The model prediction has been verified in the present study by isothermal oxidation of a relatively thin sheet of Fe–25Cr–20Ni–2.8Si alloy, with a thickness of 140 μm, beyond breakaway oxidation (i.e., for 552 h at 1,286 K in air; see sections “Morphology and Phase Constitution of the Grown Oxide Scale” and “Compositional Changes in the Alloy Substrate”). According to the model prediction, the 140 μm-thick alloy sheet should have reached the breakaway oxidation stage in the oxidation time interval of 549–600 h (see Fig. 11).Footnote 2 Indeed, analysis of the 140 μm-thick alloy sheet surface after 552 h of oxidation at 1,286 K indicates that the sample has entered the breakaway oxidation regime (sections “Morphology and Phase Constitution of the Grown Oxide Scale” and “Compositional Changes in the Alloy Substrate”). According to the model, the midsection and interface Cr concentrations in the alloy after 552 h of oxidation at 1,286 K in air should have dropped to values of about 16.2(±0.2) wt% and 11.4(±0.3) wt% (see footnote 2), respectively, which are higher than the corresponding experimentally determined values of 11.6(±1) wt% and 8.9(±1) wt%, respectively (see Fig. 9 and section “Compositional Changes in the Alloy Substrate”). The lower values for the experimentally determined Cr concentrations in the breakaway-oxidation stage can be attributed to extensive, additional Cr depletion by internal-nitride precipitation during the breakaway-oxidation stage (section “Compositional Changes in the Alloy Substrate”), which is not accounted for in the model calculations.

Conclusions

Upon isothermal oxidation of a chromia-forming Fe–25Cr–20Ni–2.8Si austentic steel at 1,286 K in air, initially a double-layered oxide structure develops, which consist of a bottom layer of amorphous SiO2 adjacent to the alloy/oxide interface and a top layer of Cr2O3 adjacent to the surface containing some mixed (Ni,Cr,Fe)-oxides and/or NiCr2O4 spinel oxides at the outer oxide surface. Parabolic-oxide-growth kinetics were found to prevail after 5–10 h of oxidation with a corresponding steady-state-Cr concentration in the alloy at the alloy/oxide interface of about 13(±1) wt%. Extensive cracking and/or spallation of the oxide scale (predominantly along the alloy/SiO2 scale interface and in association with the formation of Cr2N precipitates and internal oxidation of Si and Cr in the less-depleted regions in the interior of the alloy substrate) not only takes place upon cooling, but also during isothermal oxidation at 1,286 K already before breakaway oxidation.

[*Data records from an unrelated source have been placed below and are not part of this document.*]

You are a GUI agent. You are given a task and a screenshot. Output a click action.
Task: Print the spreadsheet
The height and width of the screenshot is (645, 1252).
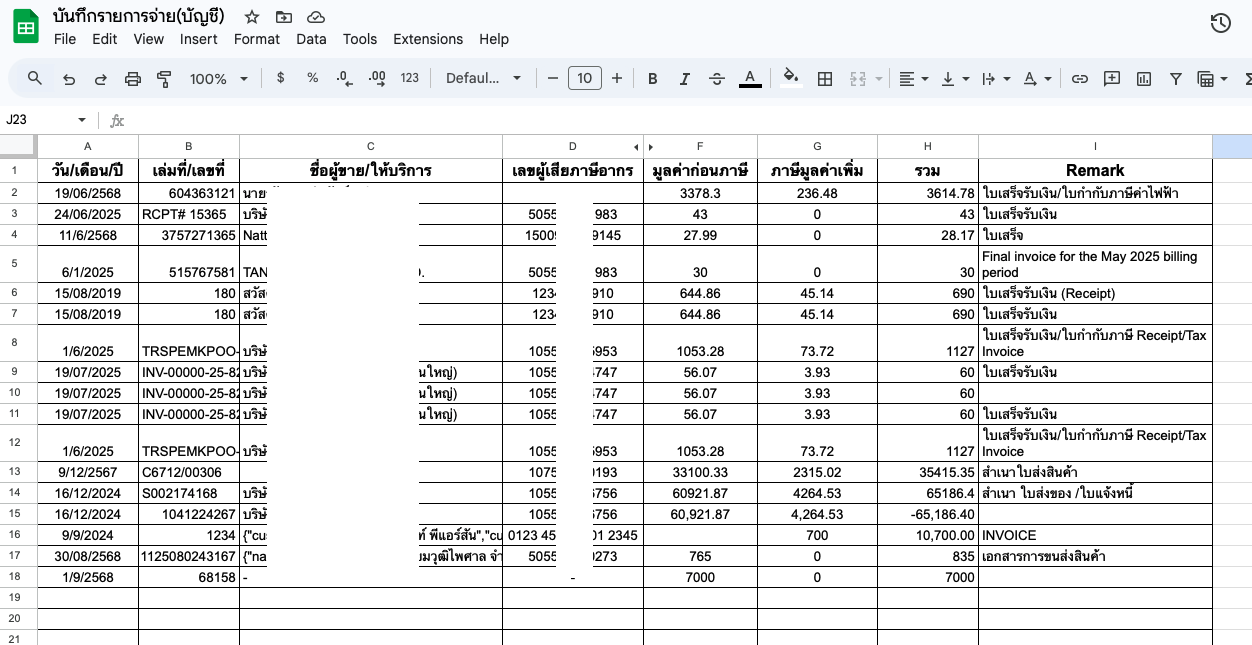(x=132, y=78)
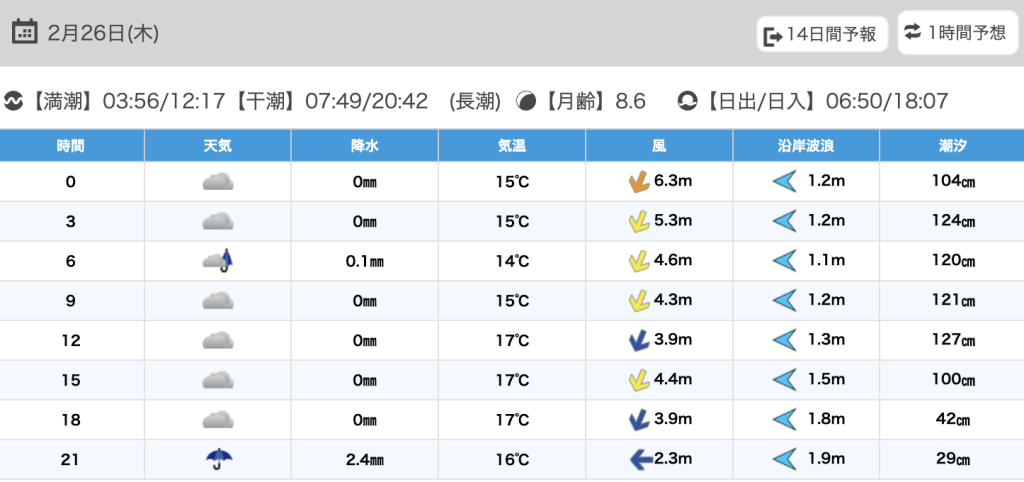Click the sunrise icon beside 日出/日入
Image resolution: width=1024 pixels, height=482 pixels.
pyautogui.click(x=687, y=101)

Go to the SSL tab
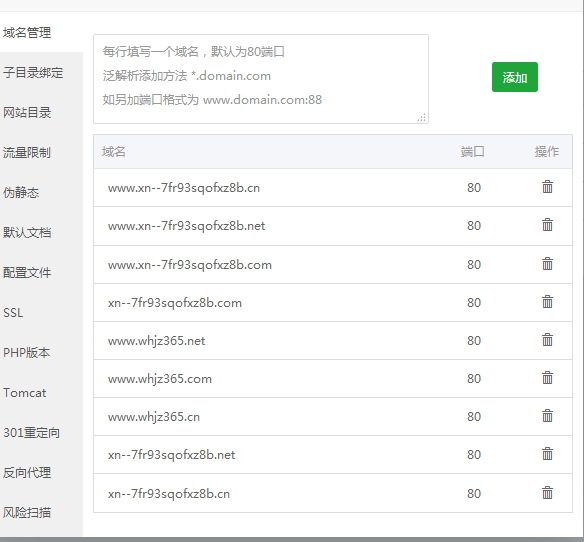[x=13, y=313]
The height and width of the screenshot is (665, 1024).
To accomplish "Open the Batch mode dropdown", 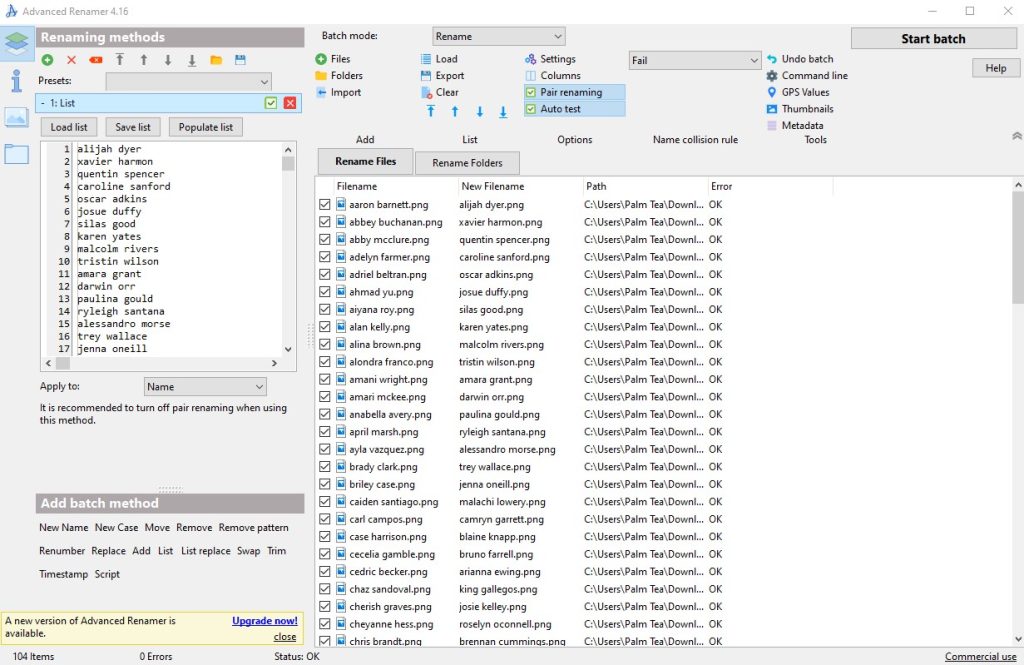I will click(x=499, y=36).
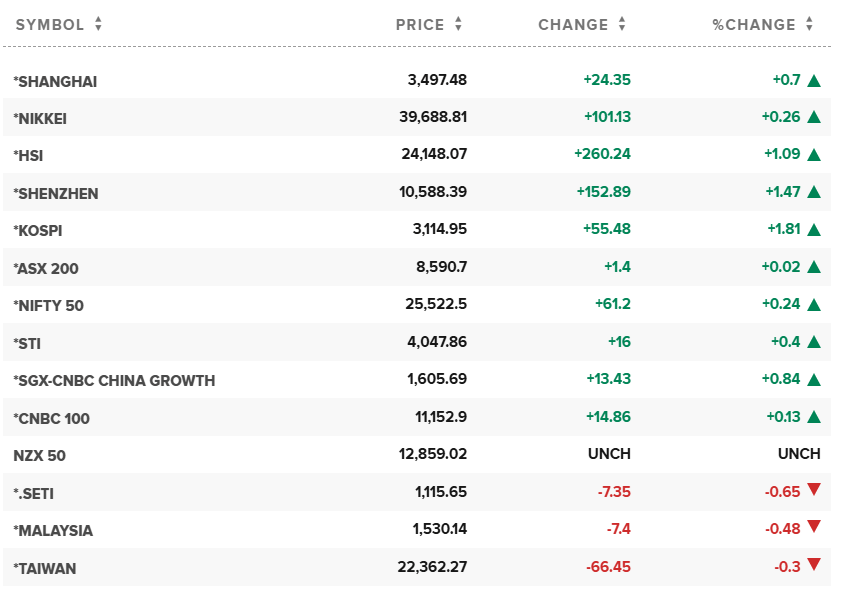The height and width of the screenshot is (590, 847).
Task: Open the NZX 50 index
Action: coord(40,455)
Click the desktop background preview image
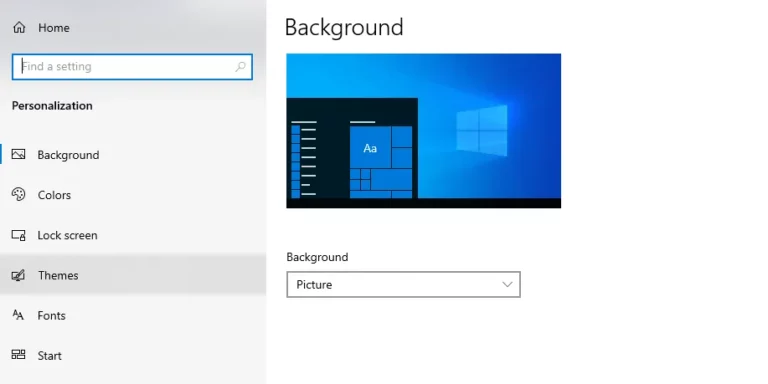The image size is (768, 384). tap(424, 131)
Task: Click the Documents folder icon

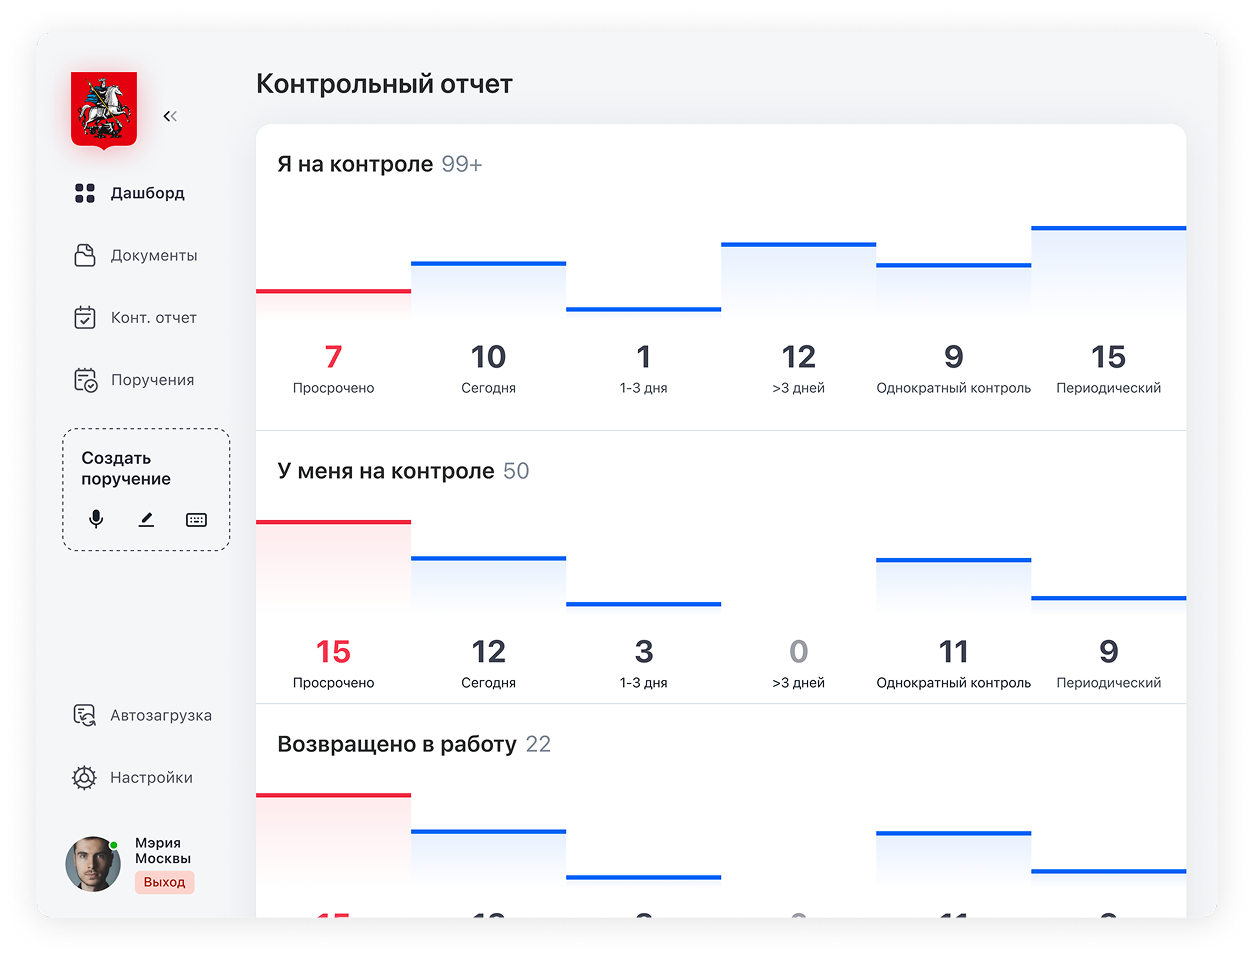Action: coord(85,255)
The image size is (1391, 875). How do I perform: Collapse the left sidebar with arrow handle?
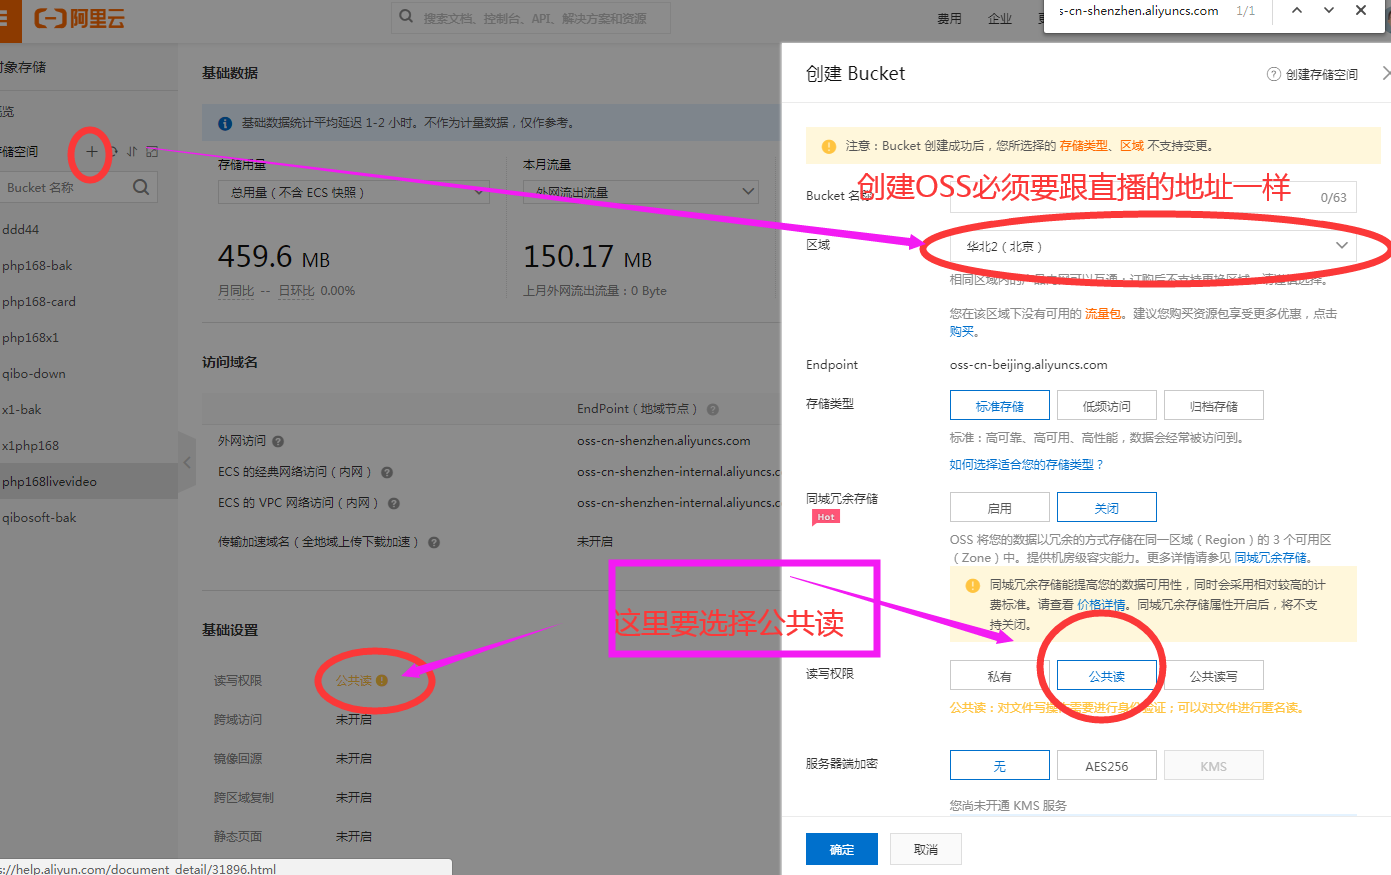click(187, 463)
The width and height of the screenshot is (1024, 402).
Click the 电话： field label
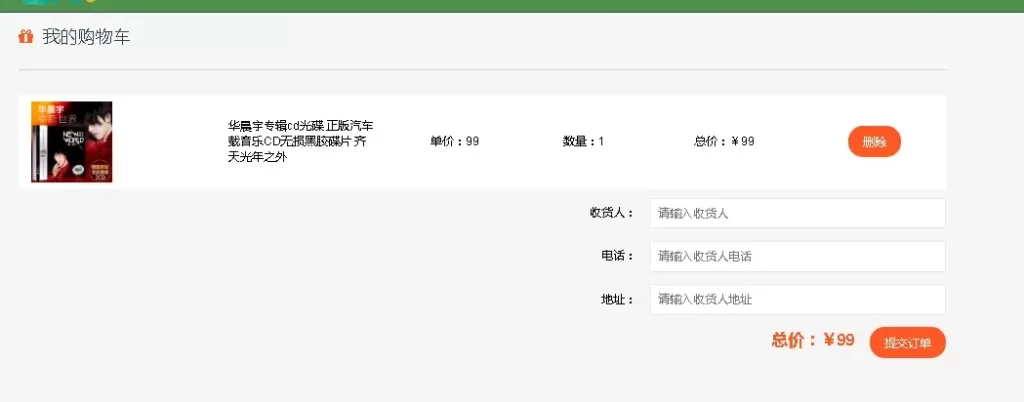pyautogui.click(x=617, y=256)
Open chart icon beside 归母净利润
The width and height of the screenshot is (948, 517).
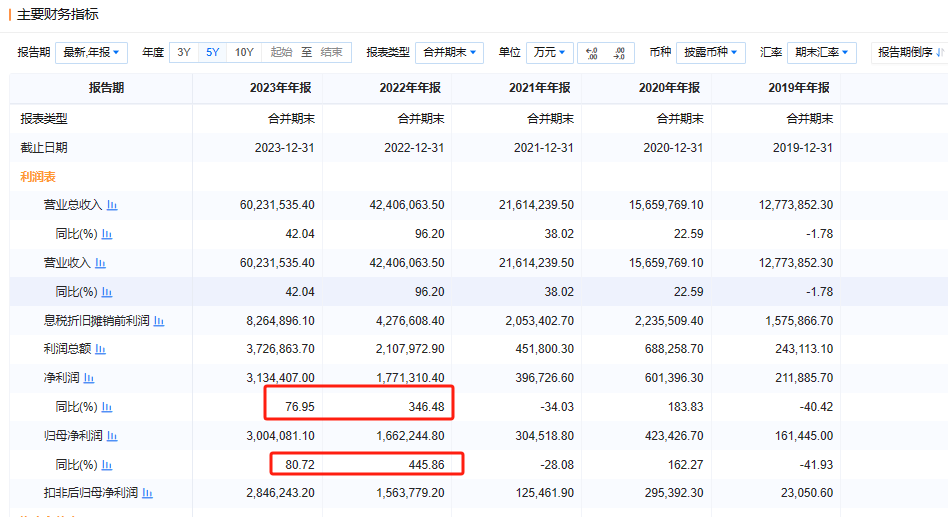pos(112,437)
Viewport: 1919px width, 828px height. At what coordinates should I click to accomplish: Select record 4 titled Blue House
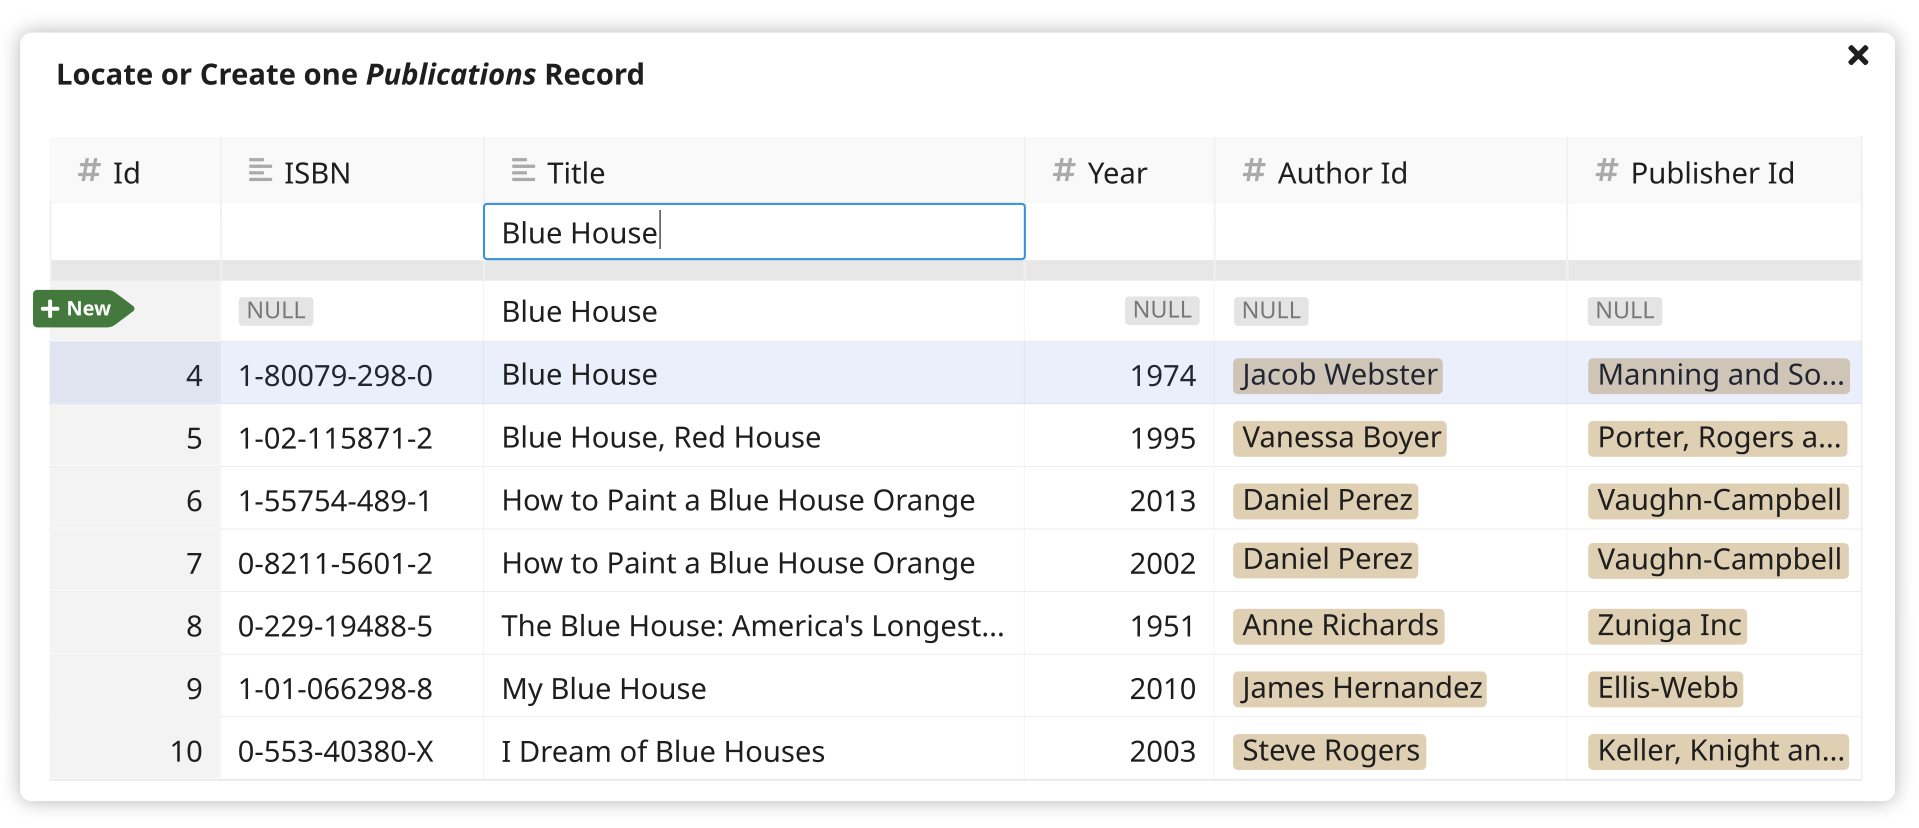pos(955,374)
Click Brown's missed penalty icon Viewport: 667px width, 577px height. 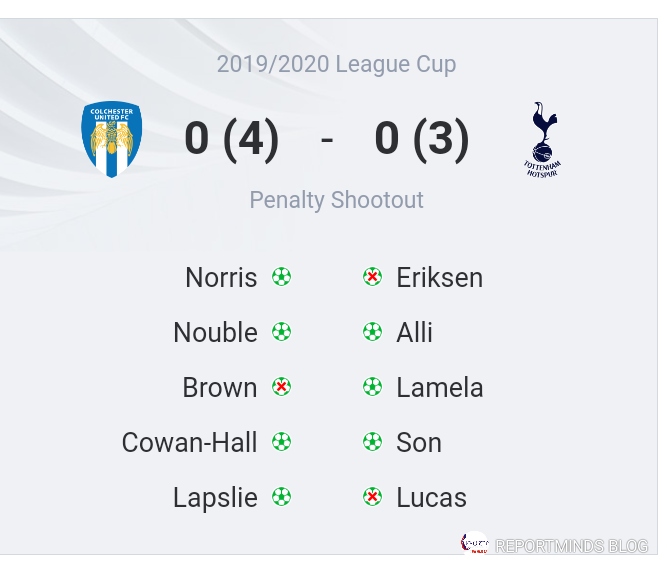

Breakaway oxidation eventually occurs, when the ‘bulk’-Cr concentration in the interior of the alloy falls below the critical value required to ‘heal’ the protective-oxide layer after oxide spallation.

Adopting parabolic growth of the oxide and volume diffusion of Cr in the substrate as parameters in a model to describe the oxidation kinetics and associated compositional changes in the parent alloy, values of \( D_{{{\text{Cr}}}} \) = 1.49(±0.05) × 10−15 m2/s and \( k_{{{\text{Cr}}_{{\text{2}}} {\text{O}}_{{\text{3}}} }} \) = 1.33(±0.06) × 10−16 m2/s could be determined by simultaneous fitting to a series of Cr-concentration-depth profiles in the parent alloy substrate determined experimentally after various oxidation times at 1,286 K within the parabolic-growth regime. On this basis, a lifetime prediction (i.e., time until the start of the breakaway-oxidation regime) of Cr-containing, austenitic-steel sheets subjected to oxidation can be made. This model for lifetime calculation provides predictions which agree with experimental results and can therefore serve as an efficacious tool for component dimensioning in high-temperature applications of this class of steels.